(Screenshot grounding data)

====

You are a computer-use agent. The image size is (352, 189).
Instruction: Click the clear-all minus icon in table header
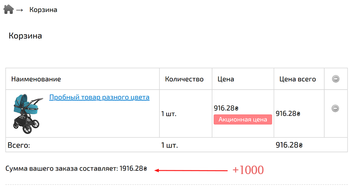pos(335,79)
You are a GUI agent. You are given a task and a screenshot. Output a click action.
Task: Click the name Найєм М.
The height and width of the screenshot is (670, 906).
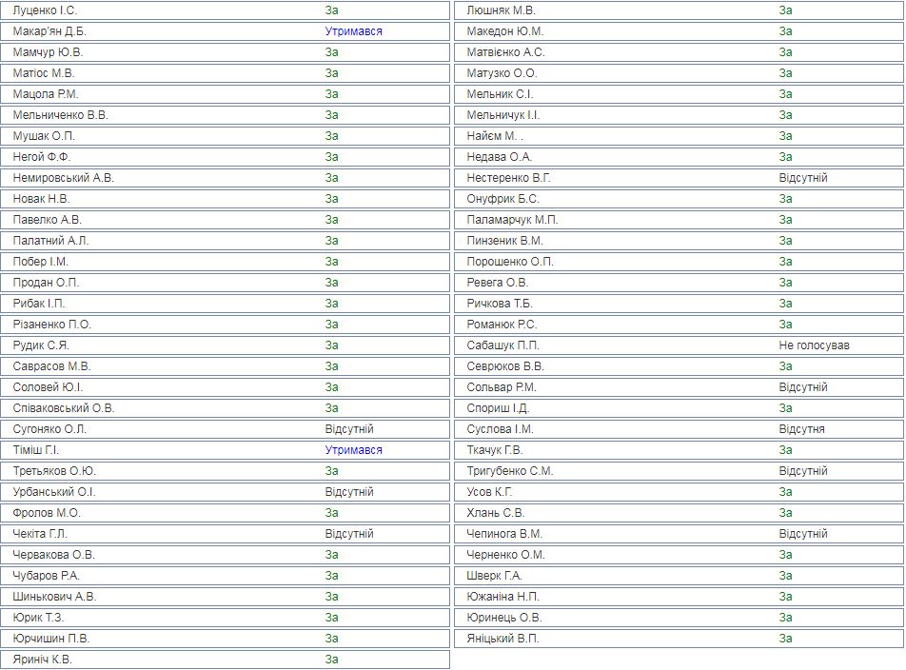click(495, 136)
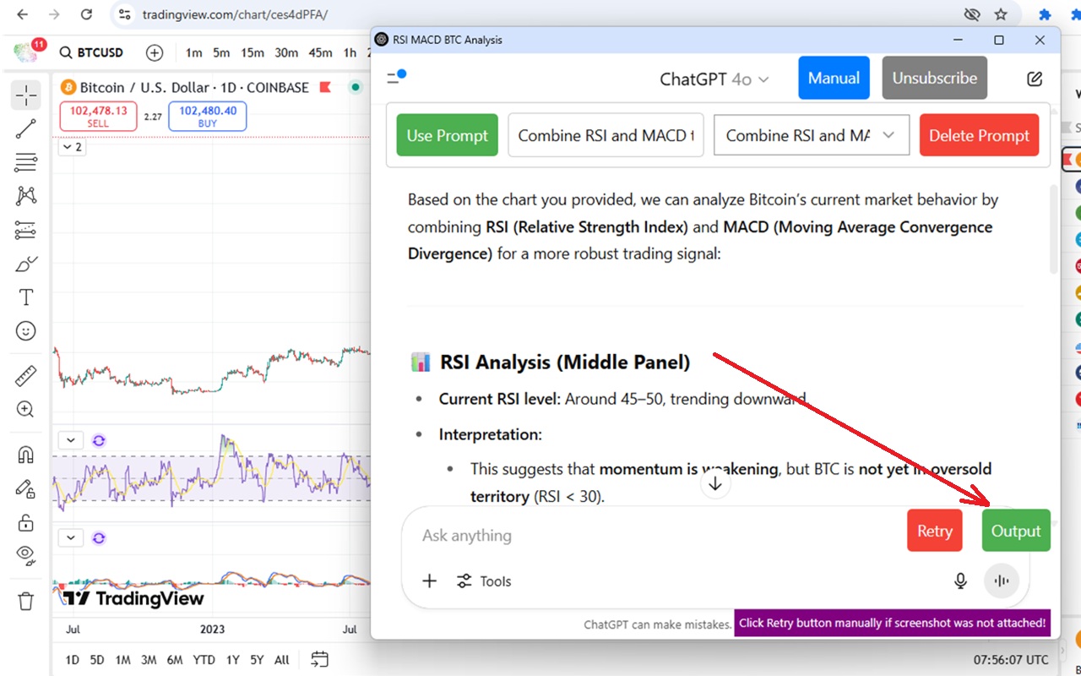This screenshot has width=1081, height=676.
Task: Click the Delete Prompt button
Action: pyautogui.click(x=979, y=134)
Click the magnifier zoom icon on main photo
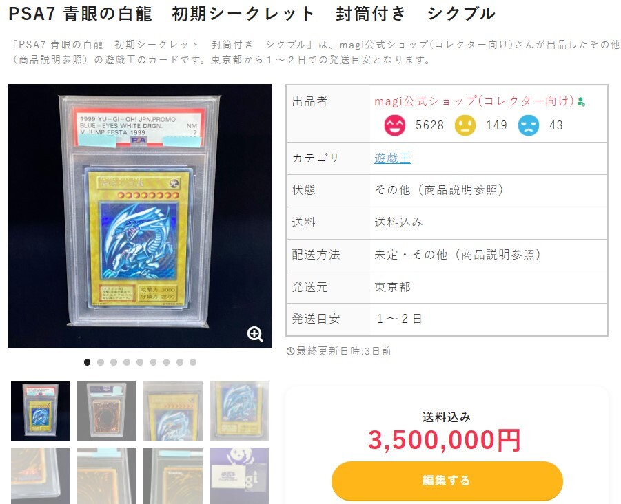This screenshot has width=621, height=504. click(x=255, y=335)
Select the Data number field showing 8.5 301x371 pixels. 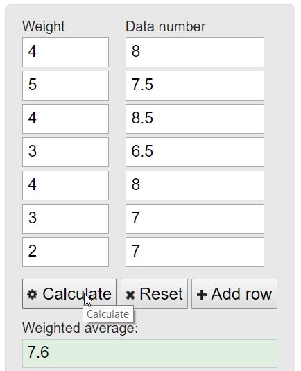[x=195, y=119]
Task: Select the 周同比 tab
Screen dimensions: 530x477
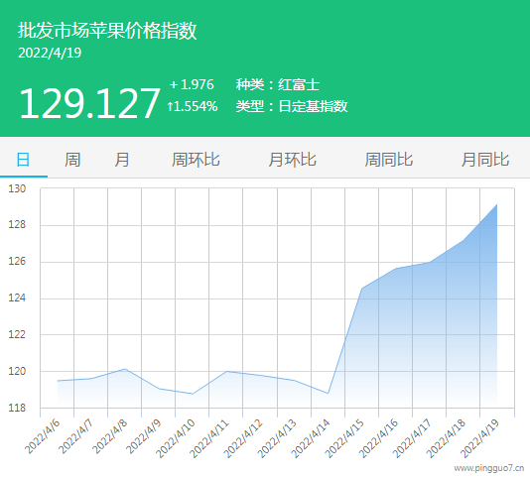Action: (x=389, y=160)
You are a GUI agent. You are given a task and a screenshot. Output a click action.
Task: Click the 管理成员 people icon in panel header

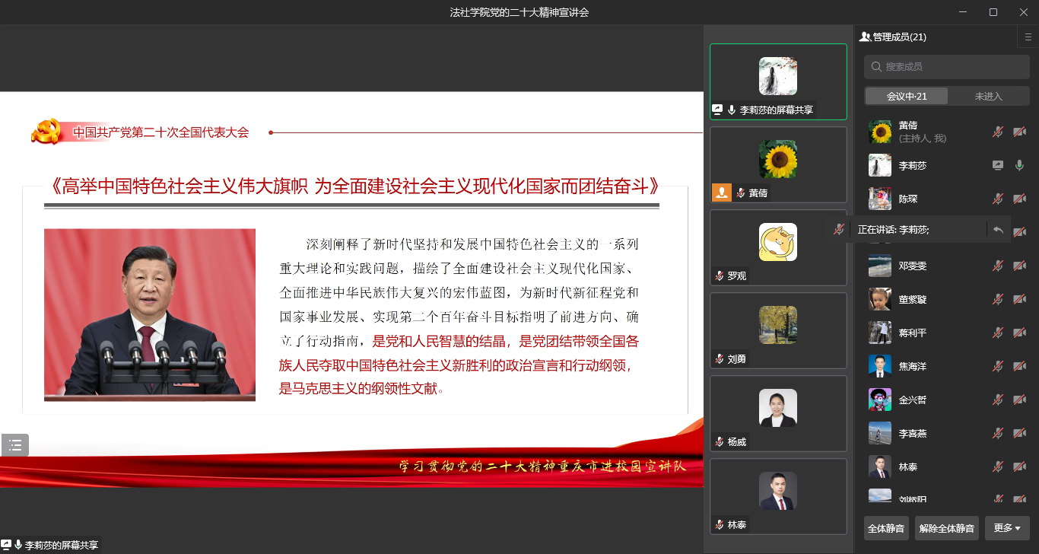click(865, 37)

====

Repeat the data verbatim through the "Task: Click the name Найєм М." line, no pictures.

# [WRITTEN RESPONSE]
You are a computer-use agent. The image size is (352, 189).
Instruction: Click the clear-all minus icon in table header
pos(335,79)
You are a GUI agent. You are given a task and a screenshot. Output a click action.
Task: Click the name Найєм М.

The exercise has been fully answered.